Work required:
What is needed is an exact copy of the lines in the listing below, from the one with "The width and height of the screenshot is (703, 448)." up to and including the one with "The image size is (1026, 674).", with no other lines.

Exercise data:
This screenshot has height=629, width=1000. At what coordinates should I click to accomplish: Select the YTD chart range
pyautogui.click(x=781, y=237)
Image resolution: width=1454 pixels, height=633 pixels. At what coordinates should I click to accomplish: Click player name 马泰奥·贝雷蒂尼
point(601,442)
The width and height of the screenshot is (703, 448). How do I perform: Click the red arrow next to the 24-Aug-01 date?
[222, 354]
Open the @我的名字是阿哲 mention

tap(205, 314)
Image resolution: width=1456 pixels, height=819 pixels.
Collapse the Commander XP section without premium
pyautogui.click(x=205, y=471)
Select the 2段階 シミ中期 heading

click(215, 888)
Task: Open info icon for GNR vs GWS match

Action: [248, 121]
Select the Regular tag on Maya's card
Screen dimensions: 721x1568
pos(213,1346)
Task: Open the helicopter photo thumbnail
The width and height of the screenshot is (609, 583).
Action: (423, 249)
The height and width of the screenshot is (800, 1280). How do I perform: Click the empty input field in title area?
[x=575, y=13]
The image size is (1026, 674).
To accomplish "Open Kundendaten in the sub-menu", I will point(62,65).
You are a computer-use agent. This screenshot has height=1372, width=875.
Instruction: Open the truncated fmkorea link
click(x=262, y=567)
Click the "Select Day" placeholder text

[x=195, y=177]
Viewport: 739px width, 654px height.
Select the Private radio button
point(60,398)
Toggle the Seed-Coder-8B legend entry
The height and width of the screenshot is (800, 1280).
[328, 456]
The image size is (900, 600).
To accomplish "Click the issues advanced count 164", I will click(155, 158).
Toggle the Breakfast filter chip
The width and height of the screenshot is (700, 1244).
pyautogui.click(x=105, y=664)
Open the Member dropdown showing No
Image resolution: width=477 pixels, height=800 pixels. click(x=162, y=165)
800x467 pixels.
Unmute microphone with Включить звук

Answer for the task:
The width and height of the screenshot is (703, 448). How do I perform: Click the red arrow next to the 24-Aug-01 date?
[222, 354]
Open the @我的名字是阿哲 mention

tap(205, 314)
Image resolution: width=1456 pixels, height=819 pixels.
Collapse the Commander XP section without premium
pyautogui.click(x=205, y=471)
Select the 2段階 シミ中期 heading

click(215, 888)
Task: Open info icon for GNR vs GWS match

Action: [248, 121]
Select the Regular tag on Maya's card
Screen dimensions: 721x1568
pos(213,1346)
Task: Open the helicopter photo thumbnail
The width and height of the screenshot is (609, 583).
Action: (423, 249)
The height and width of the screenshot is (800, 1280). How do I perform: Click the empty input field in title area?
[x=575, y=13]
The image size is (1026, 674).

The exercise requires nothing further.